_Textauszug_
+ + + +

Auch wenn – oder vielleicht gerade weil – Tesla selbst einen entsprechenden Beweis bisher aus gutem Grund schuldig blieb, haben sich in den letzten knapp 10 Jahren immer wieder Tesla-Fans daran versucht, solch eine autonome Rekordfahrt von Küste zu Küste in die Realität umzusetzen. Aus Sicherheitsgründen nutzten sie dafür nicht die Summon-Funktion, sondern den vermeintlichen Autopiloten Full Self Driving mit menschlichem Notfall-Backup am Steuer. Und das ist auch gut so. Denn angekommen ist bislang keiner der experimentierfreudigen wie erfolglosen Tesla-Besitzer. Und nun sind die Reihen der dabei Gescheiterten um einen weiteren, spektakulären, Eintrag reicher.

Rekordfahrt von Kalifornien nach Florida – oder auch nicht

Fast 10 Jahre nach Musks vollmundigem Versprechen wollte sich nun der als Bearded Tesla Guy bekannte Youtuber, Tesla-Fan und -Aktionär gemeinsam mit einem befreundeten Influencer die Krone für die erste autonome Durchquerung der USA aufsetzen. Vom kalifornischen San Diego am Pazifik sollte es dazu rund 3.763 Kilometer an die Atlantikküste nach Jacksonville in Florida gehen. Trotz aller Skepsis und der offiziellen Einschränkungen des Level-2-Systems, die einen aufmerksamen Fahrer erfordern, hoffte er darauf, dass die Soft- und Hardware nun endlich reif genug für den Trip seien. Diesen Optimismus begründete er unter anderem mit dem seit dem Sommer laufenden Testbetrieb autonomer Robo-Taxis in Texas.

Doch diese Zuversicht hielt nicht allzu lange. Schon weniger als 100 Kilometer nach dem Start in San Diego war die Fahrt wieder zu Ende und das Projekt im wahrsten Sinne des Wortes krachend gescheitert. Das Testfahrzeug, ein Model Y mit aktuellem FSD, und die zwei Insassen knallten auf dem Highway geradewegs in ein großes auf der Fahrbahn liegendes Metallteil. Im Video ist zu erkennen, dass das Fahrzeug trotz des gut sichtbaren und massiven Hindernisses keinerlei Reaktion zeigt und weder bremst noch ausweicht. Erst nach dem Einschlag, der das Fahrzeug trotz seines Gewichts deutlich in die Höhe reißt, reagieren die Notfallsysteme und registrieren den erfolgten Unfall, bei dem das Fahrwerk so stark beschädigt wurde, dass eine Weiterfahrt nicht mehr möglich war. Ein Fehler, der dem Vorbild wohl nicht passiert wäre. Und falls doch, hätte K.I.T.T. einfach in letzter Sekunde den Turbo Boost gezündet und wäre spektakulär über das Hindernis hinweggesprungen.

+ + + +

_Extrahiertes Material_
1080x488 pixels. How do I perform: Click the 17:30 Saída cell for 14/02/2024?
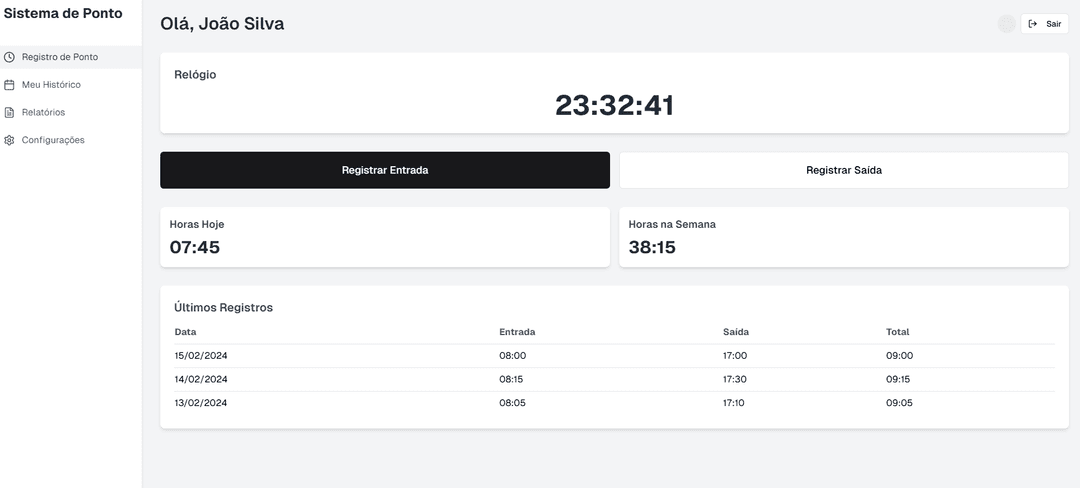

+ + + +

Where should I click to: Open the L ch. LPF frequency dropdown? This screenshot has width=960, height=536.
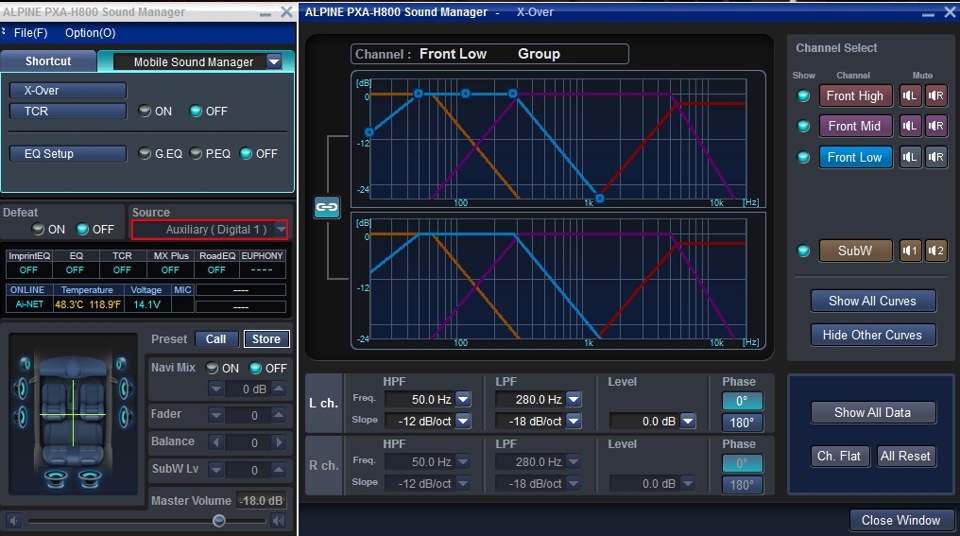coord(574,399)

+ + + +

_Aufgaben_
1 > Welches Fahrzeug setzten die beiden Insassen laut dem Textauszug über die gescheiterte Tesla-Fahrt ein?
2 > Welche US-Bundesstaaten nennt der Textauszug über die gescheiterte Tesla-Fahrt? Gib alle an.
3 > Führe den Text über die gescheiterte Tesla-Rekordfahrt im Anschluss an seinen letzten Satz weiter.

_Antworten_
1 > Ein Model Y mit aktuellem FSD.

2 > Kalifornien, Florida, Texas

3 >
Das Hindernis war gut zu erkennen. Dennoch reagierte der Tesla nicht. (Foto: Screenshot Bearded Tesla Guy, Youtube)

Tesla fährt im FSD-Blindflug geradewegs ins Desaster

Statt die stets beschworenen Autopiloten-Fähigkeiten des FSD zu präsentieren, untermauerte der Versuch damit die Stimmen vieler Kritiker aus der Automobil- und Technologiebranche, die FSD und noch mehr die von Tesla genutzte Sensorik als unzureichend betrachten. Übertragen auf den Versuch könnte man in diesem Sinne sagen, Tesla sei vom autonomen Fahren noch so weit entfernt wie die Testfahrer von Jacksonville, die weniger als 3 Prozent des Weges geschafft und als Dank für ihr wagemutiges Vertrauen in Tesla nun eine saftige Werkstattrechnung haben. Dass die Versicherung hier einspringt, dürfte aufgrund des im Video klar zu erkennenden passiven Verhaltens nach dem Erkennen des Objekts ausgeschlossen sein.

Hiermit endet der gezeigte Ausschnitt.